すばる文学賞を受賞した新人作家・大田ステファニー歓人の「みどりいせき」が発刊され、大きな話題を呼んでいる。これは、自分の子どもや孫を理解したいと思う人、「いまどきの若者」について知りたいと考える人は、一読すべき作品であろう。
1995年生まれ、20代の大田が東京郊外に住む高校生たちの日常を描いたこの作品は、とにかく文体が独特で最初は面食らう。話し言葉か書き言葉か、一般名詞か固有名詞かといった区別はいっさいなく、主人公の目に映るものや脳内に浮かぶことがすさまじい密度で言葉として重ねられていく。冒頭近くの一部を引用しよう。

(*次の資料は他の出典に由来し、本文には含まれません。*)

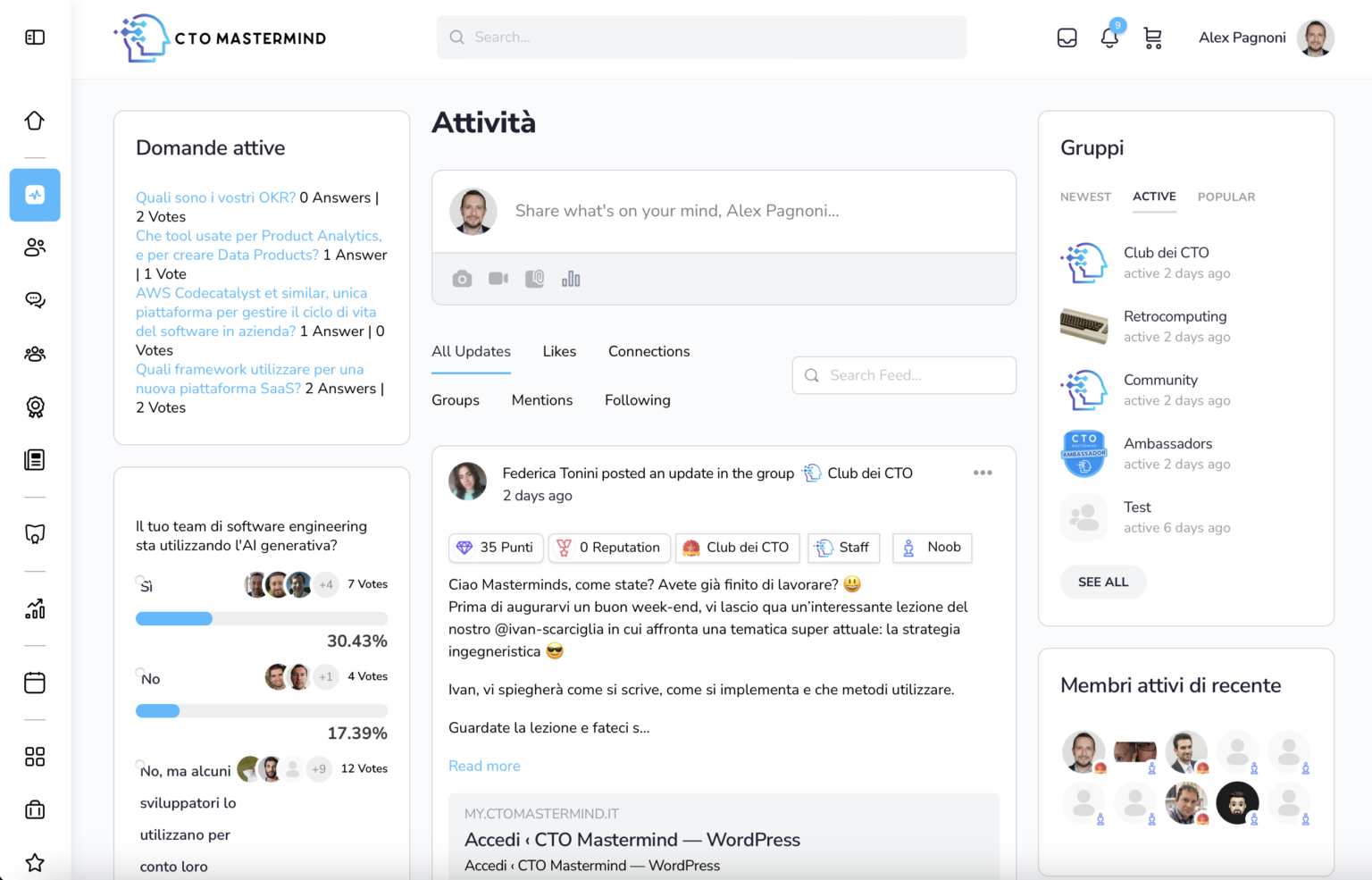
Task: Open 'Quali sono i vostri OKR?' question
Action: pyautogui.click(x=215, y=197)
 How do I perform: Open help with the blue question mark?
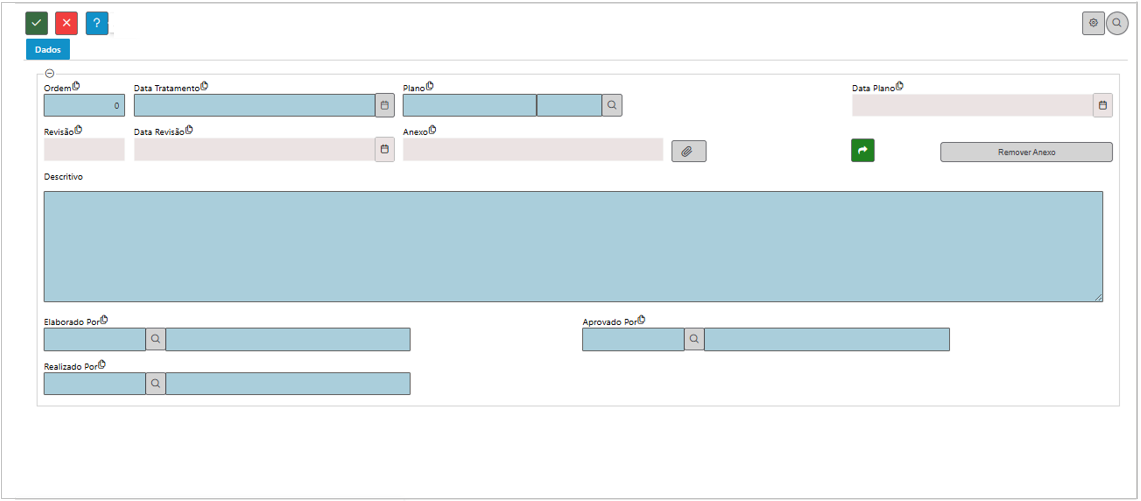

「昨日はにんにく食べ過ぎちゃったし、嗚咽(おえつ)がちょびっと臭うかもだけど、どうせみんなマスクのまんま大人んなるから関係ない。避難扉には<常時は立ち入り禁止>とカッティングシートが貼られている。ジョージ? あぁ、はいはい、僕もジェントリー・ウィープス。」
ここで「何を言いたいかわからない」と投げ出さずに読み進めていくうちに、その背景にある主人公の状況がぼんやり浮かび上がってくる。父親が亡くなり母親とふたり暮らし、学校やアルバイトをがんばるつもりでいながらも、自分の居...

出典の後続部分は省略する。